• [WHAT YOU HAVE TO DO]: Make the copy match the entries below exactly, with no pictures carried over.

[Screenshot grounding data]
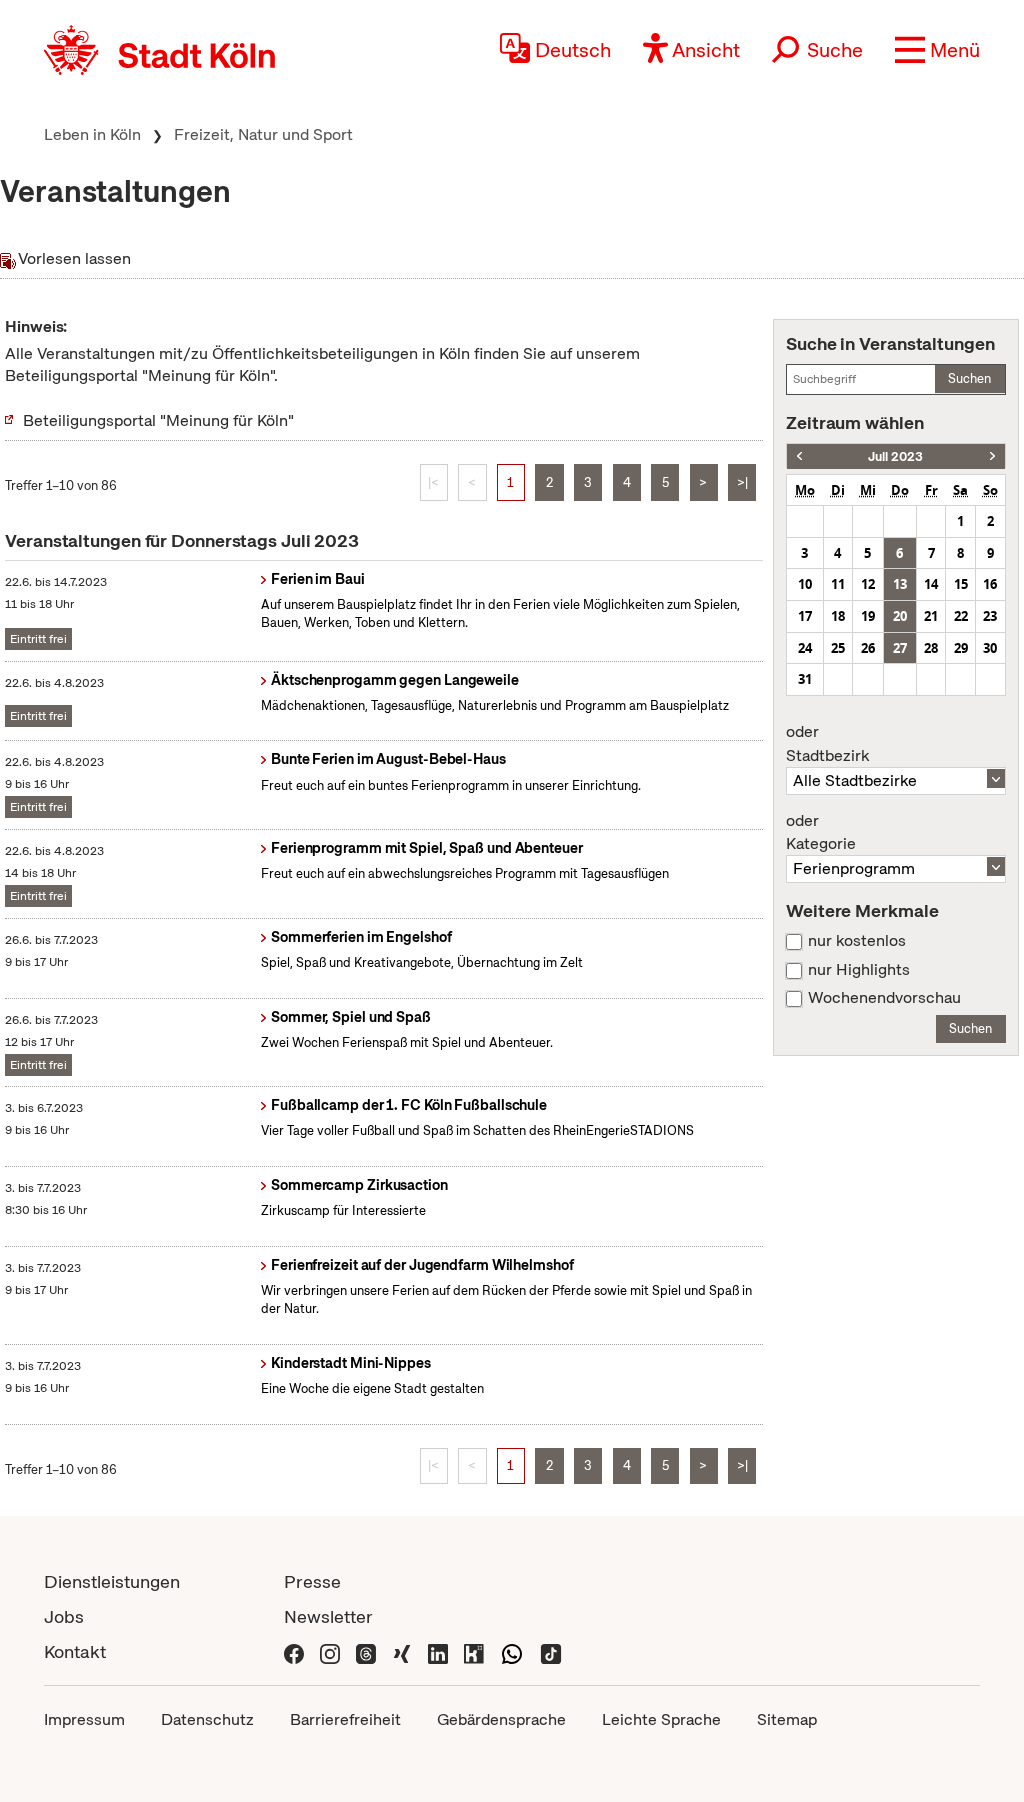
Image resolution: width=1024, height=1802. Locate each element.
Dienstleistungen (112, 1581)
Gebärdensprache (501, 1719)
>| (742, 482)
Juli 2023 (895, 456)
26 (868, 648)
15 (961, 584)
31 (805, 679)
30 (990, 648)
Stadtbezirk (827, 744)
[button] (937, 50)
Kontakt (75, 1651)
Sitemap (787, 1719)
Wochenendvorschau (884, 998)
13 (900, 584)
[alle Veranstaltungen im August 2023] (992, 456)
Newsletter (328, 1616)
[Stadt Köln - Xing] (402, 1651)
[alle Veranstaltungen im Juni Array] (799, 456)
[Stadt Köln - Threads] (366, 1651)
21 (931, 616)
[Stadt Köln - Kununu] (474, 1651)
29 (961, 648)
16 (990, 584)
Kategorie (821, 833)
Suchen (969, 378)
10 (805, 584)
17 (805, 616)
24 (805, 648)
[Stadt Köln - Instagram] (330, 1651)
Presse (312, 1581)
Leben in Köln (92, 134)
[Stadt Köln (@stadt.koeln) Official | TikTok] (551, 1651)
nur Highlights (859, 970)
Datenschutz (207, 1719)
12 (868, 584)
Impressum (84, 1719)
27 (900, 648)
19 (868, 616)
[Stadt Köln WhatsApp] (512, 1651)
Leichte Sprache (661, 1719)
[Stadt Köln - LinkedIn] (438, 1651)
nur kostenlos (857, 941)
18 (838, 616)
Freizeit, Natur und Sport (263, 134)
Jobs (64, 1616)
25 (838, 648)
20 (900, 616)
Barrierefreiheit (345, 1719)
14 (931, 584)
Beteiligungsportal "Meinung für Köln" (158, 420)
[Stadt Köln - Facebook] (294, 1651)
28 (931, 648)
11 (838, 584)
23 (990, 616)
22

• [WRITTEN REPLY]:
Image resolution: width=1024, height=1802. Locate each element.
Dienstleistungen (112, 1581)
Gebärdensprache (501, 1719)
>| (742, 482)
Juli 2023 (895, 456)
26 (868, 648)
15 (961, 584)
31 (805, 679)
30 (990, 648)
Stadtbezirk (827, 744)
[button] (937, 50)
Kontakt (75, 1651)
Sitemap (787, 1719)
Wochenendvorschau (884, 998)
13 (900, 584)
[alle Veranstaltungen im August 2023] (992, 456)
Newsletter (328, 1616)
[Stadt Köln - Xing] (402, 1651)
[alle Veranstaltungen im Juni Array] (799, 456)
[Stadt Köln - Threads] (366, 1651)
21 (931, 616)
[Stadt Köln - Kununu] (474, 1651)
29 (961, 648)
16 (990, 584)
Kategorie (821, 833)
Suchen (969, 378)
10 (805, 584)
17 (805, 616)
24 (805, 648)
[Stadt Köln - Instagram] (330, 1651)
Presse (312, 1581)
Leben in Köln (92, 134)
[Stadt Köln (@stadt.koeln) Official | TikTok] (551, 1651)
nur Highlights (859, 970)
Datenschutz (207, 1719)
12 (868, 584)
Impressum (84, 1719)
27 (900, 648)
19 (868, 616)
[Stadt Köln WhatsApp] (512, 1651)
Leichte Sprache (661, 1719)
[Stadt Köln - LinkedIn] (438, 1651)
nur kostenlos (857, 941)
18 (838, 616)
Freizeit, Natur und Sport (263, 134)
Jobs (64, 1616)
25 (838, 648)
20 (900, 616)
Barrierefreiheit (345, 1719)
14 (931, 584)
Beteiligungsportal "Meinung für Köln" (158, 420)
[Stadt Köln - Facebook] (294, 1651)
28 (931, 648)
11 (838, 584)
23 (990, 616)
22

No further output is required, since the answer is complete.